COM+ Security Concepts
COM+ provides several security features that you can use to help protect your COM+ applications, ranging from services you configure administratively to APIs you can call within code.
Whenever possible, for COM+ applications, it is better to use automatic security, such as declarative role-based security and authentication, rather than configuring security within components. Using automatic security makes it easier to write and maintain components, easier to design security across an entire application, and, because it is configured administratively, easier to modify an application's security policy. These automatic security services make it possible for you to leave all security-related functionality out of your components. When you can turn on the services and configure them appropriately, COM+ will handle the details of enforcing the security policy you specify.

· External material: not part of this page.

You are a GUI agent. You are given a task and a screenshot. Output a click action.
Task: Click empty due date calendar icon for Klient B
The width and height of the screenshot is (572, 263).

However, when the automatic security services in COM+ don't do precisely what you need them to do, you can extend them, building on the automatic security platform provided by COM+. In cases where you choose not to use automatic security or where you want to use it but need to build on it to suit your application's security requirements, you have the following options for configuring security programmatically:
- Programmatic role-based security—for example, role checking, which is available when role-based security is enabled for your application.
- Impersonation—for when you want to use a client's identity to access a protected resource.
- Auditing features based on security call context information—also available when role-based security is enabled.
Which mechanisms you use to help protect a given application will depend on the particular requirements of that application. Some security choices can affect how you write components, and some can significantly affect the application's design. Before you make any decisions about how to implement a security strategy for an application, you should consider its security requirements in the context of its overall design—performance requirements, data access, physical design—and choose the most suitable combination of security features. For more information about implementing programmatic security, see Programmatic Component Security.
Brief descriptions of COM+ security categories, features, and issues are provided here, with links to topics in this section that provide a detailed discussion of each of the important areas.
Although not discussed in this section, queued components also have particular issues relating to what security features are available to them. For details, see Queued Components Security and Developing Queued Components.
Role-based security is the central feature of COM+ application security. Using roles, you can administratively construct an authorization policy for an application, choosing (down to the method level, if necessary) which users can access which resources. Additionally, roles provide a framework for enforcing security-checking within code if your application requires finer-grained access control.
Role-based security is built on a general mechanism that enables you to retrieve security information regarding all upstream callers in the chain of calls to your component. This facility is useful particularly if you wish to do detailed auditing and logging. For a description of the auditing features provided by COM+, see Accessing Security Call Context Information.
For a description of role-based security and administration issues that you should consider when using it, see Role-Based Security Administration.
Before you can authorize clients to be able to access resources, you must be confident that they are who they say they are. To enable this identity verification, COM+ provides authentication services. While these services are actually provided at a more fundamental level by COM and Microsoft Windows, a COM+ application lets you simply turn on the authentication service administratively so that it works under the covers, transparent to the application. For a description of authentication services, see Client Authentication.
Client Impersonation and Delegation
In some cases, your application needs to do work on behalf of a client using the client's identity—for example, when accessing a database that is going to authenticate the original client. This requires your application to impersonate the client. COM+ provides facilities to enable various levels of impersonation. Impersonation is configured administratively, but you also must provide support for impersonation with the code of your application's components. For a description of impersonation and issues concerning its use, see Client Impersonation and Delegation.
Using the Software Restriction Policy in COM+
A software restriction policy provides a way to run untrusted, and therefore potentially harmful, code in a constrained environment so that it cannot misuse the privileges of the user. It does this by assigning trust levels to files that the user can run. For example, certain system files can be fully trusted and given unrestricted access to the privileges of the user, while a file that was downloaded from the Internet might be completely untrusted and therefore allowed to run only in a restricted environment where it is disallowed from using any security-sensitive user privileges.
The systemwide software restriction policy is controlled through the Local Security Policy administrative tool, which enables administrators to configure trust levels for individual files. However, all COM+ server applications run in the dllhost.exe file. Therefore COM+ provides a way to specify the software restriction policy for each server application so that they do not need to depend on the restriction policy of the dllhost.exe file. For a discussion concerning how to use the software restriction policy in COM+, see Using the Software Restriction Policy in COM+.
Library Application Security
Library applications have special security considerations. Because these applications run in the client's process, they are affected by the security enforced by the hosting process while unable to control process-level security. For a description of factors to consider for library applications, see Library Application Security.
Multi-Tier Application Security
COM+ applications are typically middle-tier applications; that is, they move information between clients and back-end resources such as databases. Difficult choices can be involved in determining where security should be enforced and to what degree. Security inherently involves performance trade-offs. Some of the most severe of these occur when you must enforce security checking at both the data tier and the middle-tier. For a discussion of issues to consider, see Multi-Tier Application Security.